LoopStructural.modelling.GeologicalModel#

class LoopStructural.modelling.GeologicalModel(origin: ndarray, maximum: ndarray, data=None, nsteps=(50, 50, 25), reuse_supports=False, logfile=None, loglevel='info')#

Bases: object

A geological model is the recipe for building a 3D model and can include the rescaling of the model between 0 and 1.

features#

Contains all features youngest to oldest

Type:

list

feature_name_index#

maps feature name to the list index of the features

Type:

dict

data#

the dataframe used for building the geological model

Type:

pandas dataframe

nsteps#

the number of steps x,y,z to evaluate the model

Type:

tuple/np.array(3,dtype=int)

origin#

the origin of the model box

Type:

tuple/np.array(3,dtype=doubles)

parameters#

a dictionary tracking the parameters used to build the model

Type:

dict

scale_factor#

the scale factor used to rescale the model

Type:

double

Parameters:

  • origin (numpy array) – specifying the origin of the model

  • maximum (numpy array) – specifying the maximum extent of the model

  • rescale (bool) – whether to rescale the model to between 0/1

  • epsion (float) – a fudge factor for isosurfacing, used to make sure surfaces appear

Examples

Demo data

>>> from LoopStructural.datasets import load_claudius
>>> from LoopStructural import GeologicalModel

>>> data, bb = load_claudius()

>>> model = GeologicalModel(bb[:,0],bb[:,1]
>>> model.set_model_data(data)
>>> model.create_and_add_foliation('strati')

>>> y = np.linspace(model.bounding_box[0, 1], model.bounding_box[1, 1],
                nsteps[1])
>>> z = np.linspace(model.bounding_box[1, 2], model.bounding_box[0, 2],
                nsteps[2])
>>> xx, yy, zz = np.meshgrid(x, y, z, indexing='ij')
>>> xyz = np.array([xx.flatten(), yy.flatten(), zz.flatten()]).T
>>> model.evaluate_feature_value('strati',xyz,scale=False)
__init__(origin: ndarray, maximum: ndarray, data=None, nsteps=(50, 50, 25), reuse_supports=False, logfile=None, loglevel='info')#
Parameters:

  • origin (numpy array) – specifying the origin of the model

  • maximum (numpy array) – specifying the maximum extent of the model

  • rescale (bool) – whether to rescale the model to between 0/1

  • epsion (float) – a fudge factor for isosurfacing, used to make sure surfaces appear

Examples

Demo data

>>> from LoopStructural.datasets import load_claudius
>>> from LoopStructural import GeologicalModel

>>> data, bb = load_claudius()

>>> model = GeologicalModel(bb[:,0],bb[:,1]
>>> model.set_model_data(data)
>>> model.create_and_add_foliation('strati')

>>> y = np.linspace(model.bounding_box[0, 1], model.bounding_box[1, 1],
                nsteps[1])
>>> z = np.linspace(model.bounding_box[1, 2], model.bounding_box[0, 2],
                nsteps[2])
>>> xx, yy, zz = np.meshgrid(x, y, z, indexing='ij')
>>> xyz = np.array([xx.flatten(), yy.flatten(), zz.flatten()]).T
>>> model.evaluate_feature_value('strati',xyz,scale=False)

Methods

__init__(origin, maximum[, data, nsteps, ...])

add_onlap_unconformity(feature, value)

Use an existing feature to add an unconformity to the model.

add_unconformity(feature, value)

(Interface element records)
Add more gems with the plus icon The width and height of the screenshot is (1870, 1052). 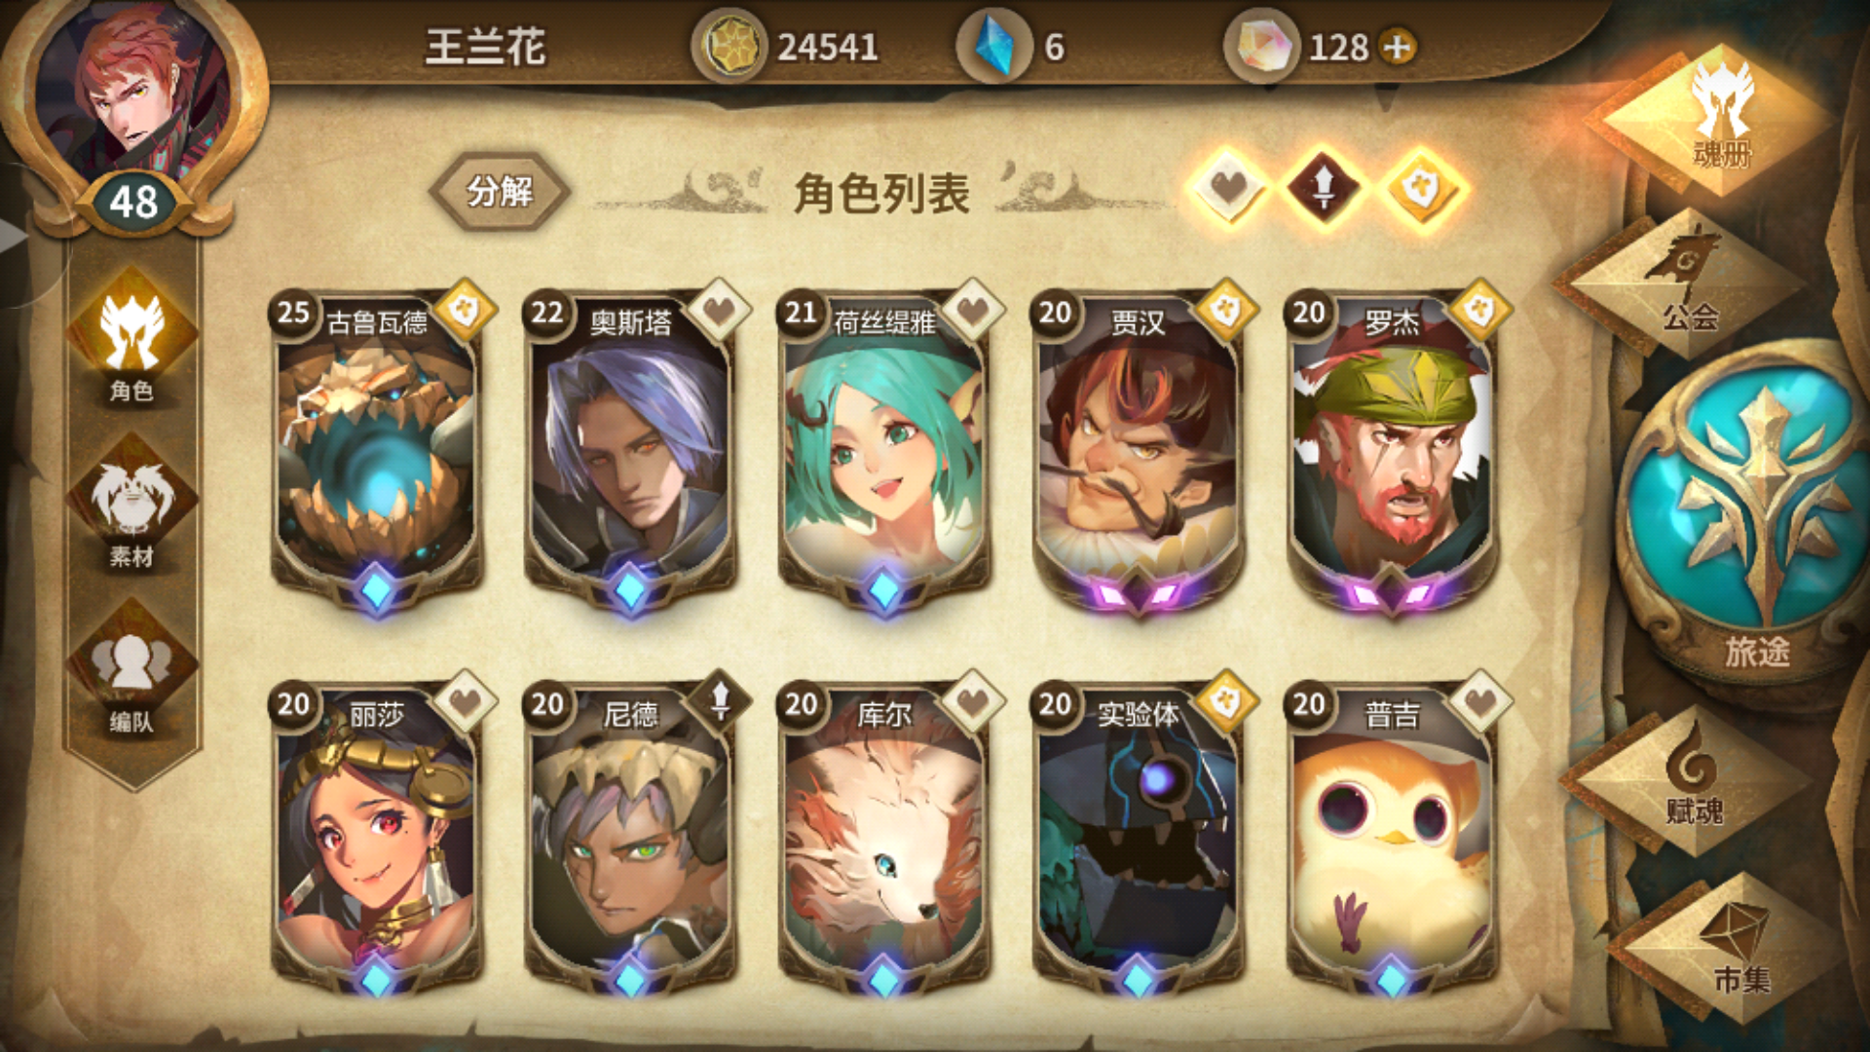click(x=1398, y=47)
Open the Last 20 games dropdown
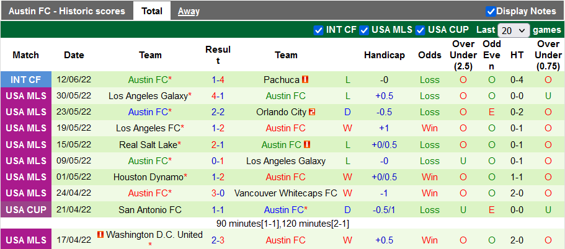The height and width of the screenshot is (249, 565). pyautogui.click(x=514, y=30)
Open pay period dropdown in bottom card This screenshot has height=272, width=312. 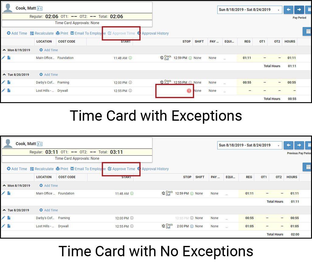pos(250,145)
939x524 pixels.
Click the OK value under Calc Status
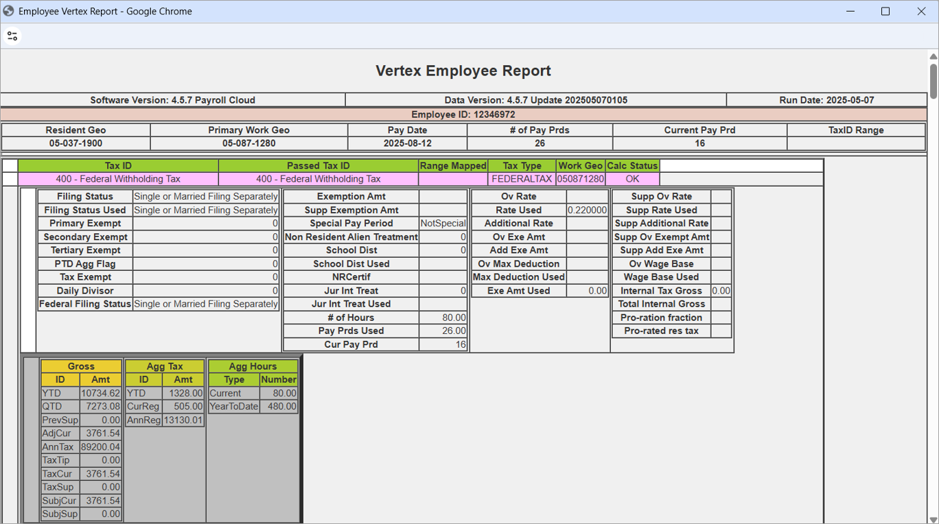(631, 179)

Task list ::
1. Return the part of the GeologicalModel documentation starting at "the dataframe used" and ending at "tuple/np.array(3,dtype=int)".
2. In the rows, swap "Calc Status" for "Batch Status" across the lines starting at the one containing "939x524 pixels." and ending at the last row, both ends included. Give back only those lines, with everything else unchanged and the pictures left out.

Task-by-task solutions ::
1.
the dataframe used for building the geological model

Type:

pandas dataframe

nsteps#

the number of steps x,y,z to evaluate the model

Type:

tuple/np.array(3,dtype=int)

2.
939x524 pixels.
Click the OK value under Batch Status
(631, 179)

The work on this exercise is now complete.